===== Data excerpts

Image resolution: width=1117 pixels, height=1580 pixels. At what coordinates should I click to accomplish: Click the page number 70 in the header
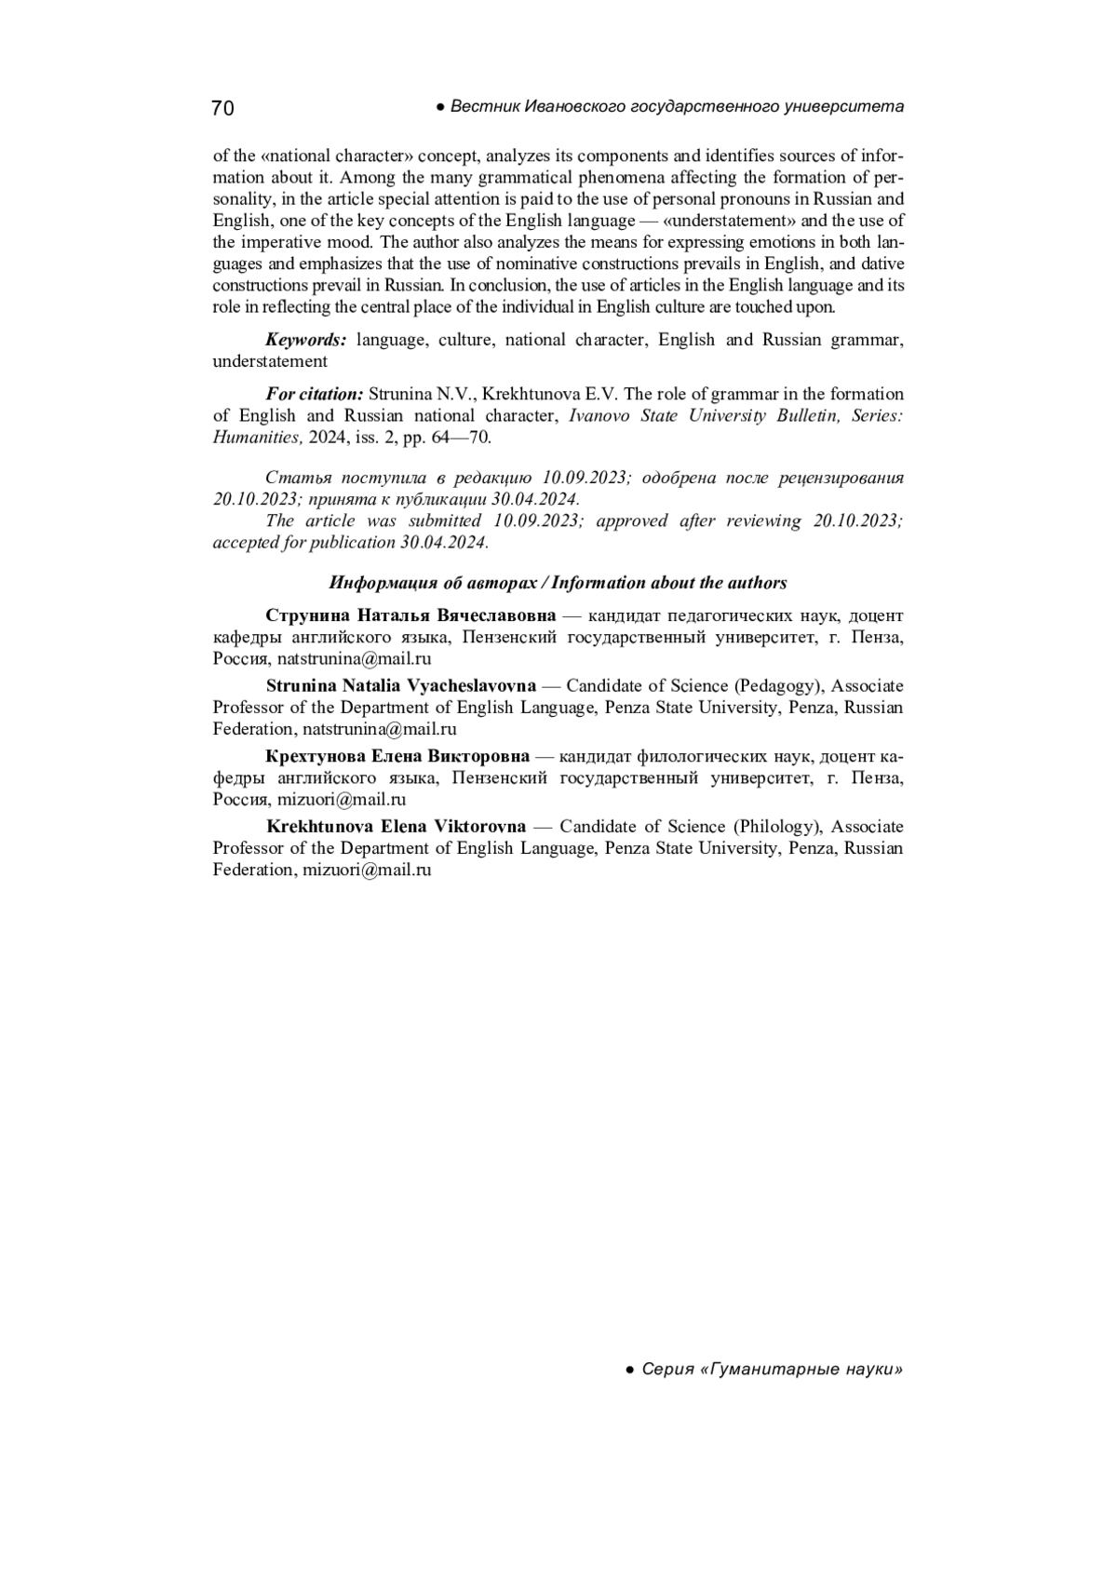222,108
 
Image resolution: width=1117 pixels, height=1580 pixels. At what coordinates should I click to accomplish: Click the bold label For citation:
314,394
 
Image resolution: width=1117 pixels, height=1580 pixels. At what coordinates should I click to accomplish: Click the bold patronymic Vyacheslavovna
472,686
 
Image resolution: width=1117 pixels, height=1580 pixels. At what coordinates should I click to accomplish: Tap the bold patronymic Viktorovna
479,827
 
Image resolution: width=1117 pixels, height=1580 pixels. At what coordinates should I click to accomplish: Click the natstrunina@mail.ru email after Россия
355,659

==========

▸ Request
Please pick out and copy every line in the items above that contains the string "coordinates". Case counts.

▸ Task solution
Image resolution: width=1117 pixels, height=1580 pixels. At what coordinates should I click to accomplish: Click the page number 70 in the header
Image resolution: width=1117 pixels, height=1580 pixels. At what coordinates should I click to accomplish: Click the bold label For citation:
Image resolution: width=1117 pixels, height=1580 pixels. At what coordinates should I click to accomplish: Click the bold patronymic Vyacheslavovna
Image resolution: width=1117 pixels, height=1580 pixels. At what coordinates should I click to accomplish: Tap the bold patronymic Viktorovna
Image resolution: width=1117 pixels, height=1580 pixels. At what coordinates should I click to accomplish: Click the natstrunina@mail.ru email after Россия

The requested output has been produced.